Mas este não foi o caso nos últimos três meses em relação à Ucrânia. Em vez disso, o papa expressou publicamente a visão do Vaticano em homilias, orações e entrevistas.
Como resultado, a Secretaria de Estado, o cardeal Pietro Parolin, e o “ministro das Relações Exteriores do papa”, o arcebispo Paul Gallagher, tiveram que reequilibrar os comentários do papa. Este foi especialmente o objetivo da viagem do arcebispo inglês de 18 a 20 de maio à Ucrânia.
Mas agora a pressão também vem da China. Francisco não mencionou a prisão do cardeal Zen em seu discurso em Regina Coeli no último domingo, mas expressou sua proximidade espiritual com os católicos chineses.
Em vez disso, ele disse esperar “que a Igreja na China, em liberdade e tranquilidade, possa viver em efetiva comunhão com a Igreja universal, e possa exercer sua missão de anunciar o Evangelho a todos, e assim oferecer uma contribuição positiva também para o progresso espiritual e material da sociedade”.
Ele também acrescentou esta importante linha: “Estou acompanhando atentamente e ativamente a vida e as situações muitas vezes complexas dos fiéis e pastores, e rezo todos os dias por eles”.
A pressão pode ser ainda maior no caso de o status quo em relação a Taiwan mudar repentinamente.
Muitos temem que a China esteja em guerra com a nação insular, o que teria amplas consequências geopolíticas. Também teria ramificações marcantes para a doutrina do Vaticano sobre as relações internacionais.
Os limites da velha Ostpolitik estão agora sendo esticados ao ponto de ruptura.
Quando o Vaticano tratou da União Soviética e do Leste Europeu no bloco comunista, seu objetivo era melhorar a vida dos católicos comuns, facilitando muito as comunicações com Roma e o resto da Igreja, e até abrindo a possibilidade de viagens.
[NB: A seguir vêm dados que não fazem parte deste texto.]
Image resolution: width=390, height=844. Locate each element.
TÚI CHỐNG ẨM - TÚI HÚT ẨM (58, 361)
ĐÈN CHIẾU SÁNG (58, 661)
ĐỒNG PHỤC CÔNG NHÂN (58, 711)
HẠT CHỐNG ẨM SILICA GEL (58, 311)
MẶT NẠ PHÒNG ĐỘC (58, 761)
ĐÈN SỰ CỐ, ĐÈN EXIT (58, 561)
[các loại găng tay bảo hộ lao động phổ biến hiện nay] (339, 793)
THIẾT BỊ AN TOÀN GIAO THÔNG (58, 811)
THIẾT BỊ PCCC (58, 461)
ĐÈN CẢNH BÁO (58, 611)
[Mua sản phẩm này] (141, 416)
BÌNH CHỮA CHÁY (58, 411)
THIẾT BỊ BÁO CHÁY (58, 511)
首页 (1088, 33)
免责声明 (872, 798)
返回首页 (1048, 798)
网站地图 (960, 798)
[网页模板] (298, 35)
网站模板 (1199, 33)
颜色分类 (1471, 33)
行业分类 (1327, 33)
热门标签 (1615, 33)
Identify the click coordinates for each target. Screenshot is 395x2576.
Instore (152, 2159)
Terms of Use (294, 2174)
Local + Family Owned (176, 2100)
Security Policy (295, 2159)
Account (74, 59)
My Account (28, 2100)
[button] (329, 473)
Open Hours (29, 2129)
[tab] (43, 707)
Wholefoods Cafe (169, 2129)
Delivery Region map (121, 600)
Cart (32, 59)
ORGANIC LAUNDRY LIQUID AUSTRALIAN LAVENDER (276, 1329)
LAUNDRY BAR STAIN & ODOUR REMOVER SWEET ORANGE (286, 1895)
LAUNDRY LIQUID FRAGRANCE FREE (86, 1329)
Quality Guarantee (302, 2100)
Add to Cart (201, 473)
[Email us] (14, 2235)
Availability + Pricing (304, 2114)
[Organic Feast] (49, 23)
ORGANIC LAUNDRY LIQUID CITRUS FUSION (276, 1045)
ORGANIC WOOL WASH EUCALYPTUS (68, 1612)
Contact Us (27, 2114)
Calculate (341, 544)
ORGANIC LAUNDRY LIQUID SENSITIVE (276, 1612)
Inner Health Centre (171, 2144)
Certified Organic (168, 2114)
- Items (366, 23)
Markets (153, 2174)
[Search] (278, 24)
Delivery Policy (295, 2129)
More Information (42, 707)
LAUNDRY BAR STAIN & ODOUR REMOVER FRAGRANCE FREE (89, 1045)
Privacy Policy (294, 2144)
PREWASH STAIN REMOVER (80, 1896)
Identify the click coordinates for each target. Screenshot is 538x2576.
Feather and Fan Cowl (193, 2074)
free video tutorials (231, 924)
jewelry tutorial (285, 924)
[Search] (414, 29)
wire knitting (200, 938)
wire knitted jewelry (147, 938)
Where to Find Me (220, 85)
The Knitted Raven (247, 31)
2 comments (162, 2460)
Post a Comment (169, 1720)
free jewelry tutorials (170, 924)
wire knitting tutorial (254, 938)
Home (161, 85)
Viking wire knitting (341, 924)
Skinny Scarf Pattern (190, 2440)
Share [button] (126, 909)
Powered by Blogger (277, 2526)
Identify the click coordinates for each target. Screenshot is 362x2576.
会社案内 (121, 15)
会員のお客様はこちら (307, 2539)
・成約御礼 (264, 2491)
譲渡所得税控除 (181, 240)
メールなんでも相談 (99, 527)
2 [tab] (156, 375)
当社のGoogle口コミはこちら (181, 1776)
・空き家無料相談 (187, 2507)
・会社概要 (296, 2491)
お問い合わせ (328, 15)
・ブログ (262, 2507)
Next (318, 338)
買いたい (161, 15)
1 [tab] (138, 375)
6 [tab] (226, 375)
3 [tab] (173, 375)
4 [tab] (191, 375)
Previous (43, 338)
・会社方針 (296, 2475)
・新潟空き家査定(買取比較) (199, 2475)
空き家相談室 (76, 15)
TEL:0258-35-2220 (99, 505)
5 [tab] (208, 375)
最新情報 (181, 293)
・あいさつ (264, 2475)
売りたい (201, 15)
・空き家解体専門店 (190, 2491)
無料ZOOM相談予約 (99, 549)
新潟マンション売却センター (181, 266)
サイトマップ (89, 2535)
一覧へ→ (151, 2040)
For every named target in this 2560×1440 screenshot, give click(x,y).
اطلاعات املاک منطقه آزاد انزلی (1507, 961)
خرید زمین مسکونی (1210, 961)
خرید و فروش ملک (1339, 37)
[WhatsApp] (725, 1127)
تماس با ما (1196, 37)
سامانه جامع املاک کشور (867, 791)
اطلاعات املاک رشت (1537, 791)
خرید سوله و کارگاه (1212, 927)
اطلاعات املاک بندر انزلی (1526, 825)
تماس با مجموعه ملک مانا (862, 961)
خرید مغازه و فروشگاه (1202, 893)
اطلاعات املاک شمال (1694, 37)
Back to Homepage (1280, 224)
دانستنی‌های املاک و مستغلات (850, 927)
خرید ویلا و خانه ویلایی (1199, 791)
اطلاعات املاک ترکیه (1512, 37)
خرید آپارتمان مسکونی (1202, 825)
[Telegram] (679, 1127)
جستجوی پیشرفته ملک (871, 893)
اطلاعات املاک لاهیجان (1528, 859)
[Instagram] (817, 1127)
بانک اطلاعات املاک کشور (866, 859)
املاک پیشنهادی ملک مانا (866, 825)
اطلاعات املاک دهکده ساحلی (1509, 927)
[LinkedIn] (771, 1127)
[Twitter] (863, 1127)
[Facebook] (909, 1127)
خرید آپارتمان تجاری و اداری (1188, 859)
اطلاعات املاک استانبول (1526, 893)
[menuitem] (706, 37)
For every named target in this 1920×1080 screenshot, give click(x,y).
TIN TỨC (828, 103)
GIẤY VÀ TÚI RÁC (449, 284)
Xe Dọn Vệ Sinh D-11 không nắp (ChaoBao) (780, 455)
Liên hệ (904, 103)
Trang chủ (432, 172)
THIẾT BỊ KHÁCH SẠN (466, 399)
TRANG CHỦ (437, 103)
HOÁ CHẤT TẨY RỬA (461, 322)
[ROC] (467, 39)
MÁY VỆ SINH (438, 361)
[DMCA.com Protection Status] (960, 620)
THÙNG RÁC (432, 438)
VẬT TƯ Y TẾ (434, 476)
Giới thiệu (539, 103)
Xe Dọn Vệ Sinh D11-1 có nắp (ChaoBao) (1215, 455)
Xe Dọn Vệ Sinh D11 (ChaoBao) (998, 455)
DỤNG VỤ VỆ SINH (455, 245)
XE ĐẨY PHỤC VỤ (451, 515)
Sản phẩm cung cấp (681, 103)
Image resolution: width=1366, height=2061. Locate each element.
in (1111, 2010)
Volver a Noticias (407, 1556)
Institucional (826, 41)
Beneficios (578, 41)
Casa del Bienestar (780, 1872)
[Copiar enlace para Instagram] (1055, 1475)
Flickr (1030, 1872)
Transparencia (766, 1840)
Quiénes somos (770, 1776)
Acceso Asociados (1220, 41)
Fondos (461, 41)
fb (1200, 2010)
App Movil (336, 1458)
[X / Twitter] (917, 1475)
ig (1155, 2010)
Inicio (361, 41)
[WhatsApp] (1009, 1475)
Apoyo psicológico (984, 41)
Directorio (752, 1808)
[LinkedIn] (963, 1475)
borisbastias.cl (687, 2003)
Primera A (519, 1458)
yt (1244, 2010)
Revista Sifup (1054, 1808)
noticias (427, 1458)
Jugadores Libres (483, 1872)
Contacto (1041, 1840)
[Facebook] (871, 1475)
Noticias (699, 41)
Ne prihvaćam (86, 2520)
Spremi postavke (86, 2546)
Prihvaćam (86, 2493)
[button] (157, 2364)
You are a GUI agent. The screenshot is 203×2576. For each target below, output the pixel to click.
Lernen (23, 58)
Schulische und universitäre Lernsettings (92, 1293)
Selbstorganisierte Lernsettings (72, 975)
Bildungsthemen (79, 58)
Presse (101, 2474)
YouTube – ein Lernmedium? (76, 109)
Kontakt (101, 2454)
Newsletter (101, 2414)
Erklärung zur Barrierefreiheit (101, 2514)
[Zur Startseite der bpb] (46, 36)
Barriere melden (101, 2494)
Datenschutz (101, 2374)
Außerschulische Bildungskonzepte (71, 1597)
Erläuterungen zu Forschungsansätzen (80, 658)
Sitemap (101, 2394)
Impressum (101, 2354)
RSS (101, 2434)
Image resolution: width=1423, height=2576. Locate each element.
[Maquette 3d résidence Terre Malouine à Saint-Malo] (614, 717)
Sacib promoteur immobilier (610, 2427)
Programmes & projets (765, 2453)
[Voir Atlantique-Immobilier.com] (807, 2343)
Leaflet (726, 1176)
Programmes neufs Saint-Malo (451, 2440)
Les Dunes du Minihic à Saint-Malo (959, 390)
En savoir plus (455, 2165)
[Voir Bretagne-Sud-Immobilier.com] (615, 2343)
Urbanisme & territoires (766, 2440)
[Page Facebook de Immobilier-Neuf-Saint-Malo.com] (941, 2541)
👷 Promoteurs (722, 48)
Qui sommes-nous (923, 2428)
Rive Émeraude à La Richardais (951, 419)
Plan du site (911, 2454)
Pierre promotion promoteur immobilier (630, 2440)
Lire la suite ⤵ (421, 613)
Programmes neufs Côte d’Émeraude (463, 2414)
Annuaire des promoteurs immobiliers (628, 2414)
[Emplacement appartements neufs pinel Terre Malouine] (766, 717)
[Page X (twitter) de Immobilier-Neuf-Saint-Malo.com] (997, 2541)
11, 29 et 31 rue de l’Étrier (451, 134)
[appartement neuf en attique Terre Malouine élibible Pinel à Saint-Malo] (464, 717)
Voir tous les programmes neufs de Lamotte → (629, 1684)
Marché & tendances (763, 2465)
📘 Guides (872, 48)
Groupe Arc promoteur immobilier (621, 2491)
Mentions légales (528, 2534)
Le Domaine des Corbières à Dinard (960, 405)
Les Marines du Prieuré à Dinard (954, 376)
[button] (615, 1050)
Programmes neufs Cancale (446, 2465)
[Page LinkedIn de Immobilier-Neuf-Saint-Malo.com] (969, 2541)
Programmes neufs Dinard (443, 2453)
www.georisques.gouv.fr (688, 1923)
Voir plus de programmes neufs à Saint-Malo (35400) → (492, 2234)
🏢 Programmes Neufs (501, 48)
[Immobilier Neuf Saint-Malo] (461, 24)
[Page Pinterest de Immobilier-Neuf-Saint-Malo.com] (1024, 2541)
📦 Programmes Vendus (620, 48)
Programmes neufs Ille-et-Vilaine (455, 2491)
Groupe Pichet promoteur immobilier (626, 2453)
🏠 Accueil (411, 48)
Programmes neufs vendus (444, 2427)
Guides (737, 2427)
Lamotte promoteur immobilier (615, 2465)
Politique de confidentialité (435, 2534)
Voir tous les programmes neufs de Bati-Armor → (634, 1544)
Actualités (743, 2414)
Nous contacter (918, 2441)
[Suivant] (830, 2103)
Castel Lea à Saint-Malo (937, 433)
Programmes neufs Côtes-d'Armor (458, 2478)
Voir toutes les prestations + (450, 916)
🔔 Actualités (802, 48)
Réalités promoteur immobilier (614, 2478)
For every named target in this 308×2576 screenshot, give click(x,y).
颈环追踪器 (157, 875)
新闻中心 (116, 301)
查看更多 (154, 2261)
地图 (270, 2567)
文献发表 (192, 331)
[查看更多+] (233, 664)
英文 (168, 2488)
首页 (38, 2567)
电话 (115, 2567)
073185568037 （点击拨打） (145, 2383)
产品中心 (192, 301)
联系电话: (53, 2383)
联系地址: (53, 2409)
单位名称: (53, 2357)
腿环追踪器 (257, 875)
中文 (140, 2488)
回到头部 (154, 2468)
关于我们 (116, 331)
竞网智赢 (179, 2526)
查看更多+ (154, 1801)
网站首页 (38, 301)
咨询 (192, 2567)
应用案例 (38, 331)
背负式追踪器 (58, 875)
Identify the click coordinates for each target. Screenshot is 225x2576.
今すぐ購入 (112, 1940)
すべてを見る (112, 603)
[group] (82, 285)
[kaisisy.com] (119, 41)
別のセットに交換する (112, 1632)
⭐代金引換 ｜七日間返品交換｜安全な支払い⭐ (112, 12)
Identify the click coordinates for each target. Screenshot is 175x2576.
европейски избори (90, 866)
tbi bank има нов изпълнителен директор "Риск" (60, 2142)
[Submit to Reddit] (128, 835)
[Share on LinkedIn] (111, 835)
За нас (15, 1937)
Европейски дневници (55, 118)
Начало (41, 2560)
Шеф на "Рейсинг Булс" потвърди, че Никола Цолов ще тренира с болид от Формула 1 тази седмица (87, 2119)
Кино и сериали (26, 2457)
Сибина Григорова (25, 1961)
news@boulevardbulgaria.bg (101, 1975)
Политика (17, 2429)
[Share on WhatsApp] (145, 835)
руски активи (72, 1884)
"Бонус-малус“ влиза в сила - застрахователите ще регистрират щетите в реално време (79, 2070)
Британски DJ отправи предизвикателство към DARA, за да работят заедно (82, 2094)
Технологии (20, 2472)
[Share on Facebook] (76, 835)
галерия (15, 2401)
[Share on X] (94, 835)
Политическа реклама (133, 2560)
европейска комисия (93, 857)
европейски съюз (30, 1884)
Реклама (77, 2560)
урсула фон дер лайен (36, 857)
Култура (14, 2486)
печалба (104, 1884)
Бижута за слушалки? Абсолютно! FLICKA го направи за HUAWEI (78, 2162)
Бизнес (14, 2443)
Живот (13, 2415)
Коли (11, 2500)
Mas a guerra na Ucrânia mostrou que esta Ostpolitik não pode ser empregada para parar uma guerra, ainda que a área geográfica e os interlocutores políticos e ecumênicos sejam o mesmo povo ou seus sucessores diretos.
A Ostpolitik era um modus non moriendi (uma forma de não morrer nas mãos dos comunistas) mais do que um modus vivendi (um arranjo para coexistir pacificamente), como o cardeal Agostino Casaroli (morto em 1998), arquiteto-chefe e agente dessa política diplomática, famosamente definiu.
Lidar com a China nos últimos anos se beneficiou dessa tradição diplomática. Mas as coisas mudam. A guerra na Ucrânia mostrou isso, e isso também pode acontecer com a China.
Não existe um manual único do Vaticano sobre como lidar com regimes autoritários e repressivos. No mundo das relações internacionais e na diplomacia, não há milagres.
É importante ver como as situações na Rússia e na China estão afetando a Igreja. O papa não está sozinho ao lidar com essas tensões. Há também muitos outros atores políticos e diplomáticos, bem como figuras eclesiais, dentro da Igreja Católica.
A guerra na Ucrânia e as tensões em Hong Kong expuseram a difícil coexistência de diferentes, senão completamente opostas, interpretações históricas e políticas dessas duas situações. Isso é verdade mesmo entre os católicos que apoiam total e sinceramente o Papa Francisco.
Essa diversidade de opiniões é mais pública do que costumava ser, especialmente em uma Igreja Católica global que agora está lidando com a ruptura da ordem internacional. Reflete a “mudança de época” sobre a qual Francisco falou muitas vezes.
Seria um erro olhar para essas divergências sempre como lèse-majesté da autoridade papal ou, pior, como inteligência do inimigo.